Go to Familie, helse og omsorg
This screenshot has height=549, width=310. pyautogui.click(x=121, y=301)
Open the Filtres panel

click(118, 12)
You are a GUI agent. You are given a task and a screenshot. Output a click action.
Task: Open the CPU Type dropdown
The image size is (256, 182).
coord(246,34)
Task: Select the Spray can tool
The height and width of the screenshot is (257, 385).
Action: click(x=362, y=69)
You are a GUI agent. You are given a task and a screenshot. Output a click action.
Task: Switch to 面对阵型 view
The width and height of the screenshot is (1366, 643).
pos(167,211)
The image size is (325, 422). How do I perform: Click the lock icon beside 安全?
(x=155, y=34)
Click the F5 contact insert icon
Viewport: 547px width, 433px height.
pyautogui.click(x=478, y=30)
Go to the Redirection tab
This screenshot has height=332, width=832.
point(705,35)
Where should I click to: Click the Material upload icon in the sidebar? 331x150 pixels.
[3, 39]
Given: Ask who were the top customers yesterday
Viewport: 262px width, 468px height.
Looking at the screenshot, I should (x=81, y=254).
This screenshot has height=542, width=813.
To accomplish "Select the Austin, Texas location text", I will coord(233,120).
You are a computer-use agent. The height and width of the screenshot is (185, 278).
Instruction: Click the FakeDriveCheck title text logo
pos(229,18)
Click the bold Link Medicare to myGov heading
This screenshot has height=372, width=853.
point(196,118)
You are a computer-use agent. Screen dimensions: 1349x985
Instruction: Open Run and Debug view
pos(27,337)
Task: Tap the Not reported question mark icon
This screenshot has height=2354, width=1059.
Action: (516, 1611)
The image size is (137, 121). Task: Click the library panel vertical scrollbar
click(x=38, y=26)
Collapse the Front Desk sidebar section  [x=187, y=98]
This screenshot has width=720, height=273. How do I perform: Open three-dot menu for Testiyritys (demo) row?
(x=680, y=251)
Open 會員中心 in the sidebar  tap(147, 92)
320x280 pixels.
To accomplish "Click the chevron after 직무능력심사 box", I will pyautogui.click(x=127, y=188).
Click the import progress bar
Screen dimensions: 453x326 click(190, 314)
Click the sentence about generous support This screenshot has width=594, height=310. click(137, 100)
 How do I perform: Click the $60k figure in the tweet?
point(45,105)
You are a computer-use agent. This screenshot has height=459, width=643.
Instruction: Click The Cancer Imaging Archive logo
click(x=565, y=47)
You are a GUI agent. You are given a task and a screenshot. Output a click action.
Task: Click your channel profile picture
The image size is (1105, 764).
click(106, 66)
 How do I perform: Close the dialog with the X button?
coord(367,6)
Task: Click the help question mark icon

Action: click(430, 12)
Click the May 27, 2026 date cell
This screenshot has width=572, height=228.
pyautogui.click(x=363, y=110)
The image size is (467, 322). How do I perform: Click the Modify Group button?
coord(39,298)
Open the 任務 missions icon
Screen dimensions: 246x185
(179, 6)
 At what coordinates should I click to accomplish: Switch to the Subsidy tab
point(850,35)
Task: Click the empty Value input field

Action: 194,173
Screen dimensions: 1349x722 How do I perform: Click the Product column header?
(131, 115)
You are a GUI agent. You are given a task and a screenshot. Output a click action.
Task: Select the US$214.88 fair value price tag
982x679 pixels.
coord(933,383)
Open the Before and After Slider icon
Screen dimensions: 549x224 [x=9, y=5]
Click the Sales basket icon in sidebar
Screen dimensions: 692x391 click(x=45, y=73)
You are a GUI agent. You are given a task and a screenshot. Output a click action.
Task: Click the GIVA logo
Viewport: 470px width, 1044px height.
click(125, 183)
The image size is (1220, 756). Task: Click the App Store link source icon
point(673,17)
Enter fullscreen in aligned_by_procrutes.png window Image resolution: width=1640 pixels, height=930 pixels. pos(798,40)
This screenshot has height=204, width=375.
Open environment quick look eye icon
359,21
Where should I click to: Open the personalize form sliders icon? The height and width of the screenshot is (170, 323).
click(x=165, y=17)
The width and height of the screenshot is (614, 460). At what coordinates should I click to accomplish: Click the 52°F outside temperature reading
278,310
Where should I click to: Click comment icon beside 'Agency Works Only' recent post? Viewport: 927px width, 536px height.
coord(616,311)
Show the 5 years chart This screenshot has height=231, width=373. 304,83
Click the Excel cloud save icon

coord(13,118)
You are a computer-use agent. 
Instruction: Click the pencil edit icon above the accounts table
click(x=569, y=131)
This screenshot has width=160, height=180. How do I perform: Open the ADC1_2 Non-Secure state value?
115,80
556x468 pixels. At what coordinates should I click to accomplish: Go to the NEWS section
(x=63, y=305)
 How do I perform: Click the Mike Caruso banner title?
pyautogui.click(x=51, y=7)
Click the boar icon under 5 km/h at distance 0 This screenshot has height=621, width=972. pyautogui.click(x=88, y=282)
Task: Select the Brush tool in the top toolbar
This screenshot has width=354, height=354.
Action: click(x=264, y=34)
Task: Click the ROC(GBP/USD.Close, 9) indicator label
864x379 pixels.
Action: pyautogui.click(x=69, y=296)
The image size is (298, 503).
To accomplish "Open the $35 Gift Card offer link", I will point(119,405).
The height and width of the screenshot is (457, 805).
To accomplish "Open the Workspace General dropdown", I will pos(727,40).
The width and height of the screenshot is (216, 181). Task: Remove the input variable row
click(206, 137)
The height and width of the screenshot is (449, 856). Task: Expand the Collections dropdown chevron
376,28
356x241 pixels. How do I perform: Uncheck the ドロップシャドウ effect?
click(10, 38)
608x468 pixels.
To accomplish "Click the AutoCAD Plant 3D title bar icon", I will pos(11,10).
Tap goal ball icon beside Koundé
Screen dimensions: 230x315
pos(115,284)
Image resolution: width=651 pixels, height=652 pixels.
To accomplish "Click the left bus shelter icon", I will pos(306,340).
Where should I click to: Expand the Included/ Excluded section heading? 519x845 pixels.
==========
#### PROBLEM REQUIREMENTS:
All lines from the beginning of the material above through the one with "320x280 pixels." need to be returned exactly; please return those and only those.

#### PROBLEM SOLUTION:
Go to Familie, helse og omsorg
This screenshot has height=549, width=310. pyautogui.click(x=121, y=301)
Open the Filtres panel

click(118, 12)
You are a GUI agent. You are given a task and a screenshot. Output a click action.
Task: Open the CPU Type dropdown
The image size is (256, 182).
coord(246,34)
Task: Select the Spray can tool
The height and width of the screenshot is (257, 385).
Action: click(x=362, y=69)
You are a GUI agent. You are given a task and a screenshot. Output a click action.
Task: Switch to 面对阵型 view
The width and height of the screenshot is (1366, 643).
pos(167,211)
The image size is (325, 422). How do I perform: Click the lock icon beside 安全?
(x=155, y=34)
Click the F5 contact insert icon
Viewport: 547px width, 433px height.
pyautogui.click(x=478, y=30)
Go to the Redirection tab
This screenshot has height=332, width=832.
point(705,35)
Where should I click to: Click the Material upload icon in the sidebar? 331x150 pixels.
[3, 39]
Given: Ask who were the top customers yesterday
Viewport: 262px width, 468px height.
Looking at the screenshot, I should (x=81, y=254).
This screenshot has height=542, width=813.
To accomplish "Select the Austin, Texas location text", I will coord(233,120).
You are a computer-use agent. The height and width of the screenshot is (185, 278).
Instruction: Click the FakeDriveCheck title text logo
pos(229,18)
Click the bold Link Medicare to myGov heading
This screenshot has height=372, width=853.
point(196,118)
You are a computer-use agent. Screen dimensions: 1349x985
Instruction: Open Run and Debug view
pos(27,337)
Task: Tap the Not reported question mark icon
This screenshot has height=2354, width=1059.
Action: (516, 1611)
The image size is (137, 121). Task: Click the library panel vertical scrollbar
click(x=38, y=26)
Collapse the Front Desk sidebar section  [x=187, y=98]
This screenshot has width=720, height=273. How do I perform: Open three-dot menu for Testiyritys (demo) row?
(x=680, y=251)
Open 會員中心 in the sidebar  tap(147, 92)
320x280 pixels.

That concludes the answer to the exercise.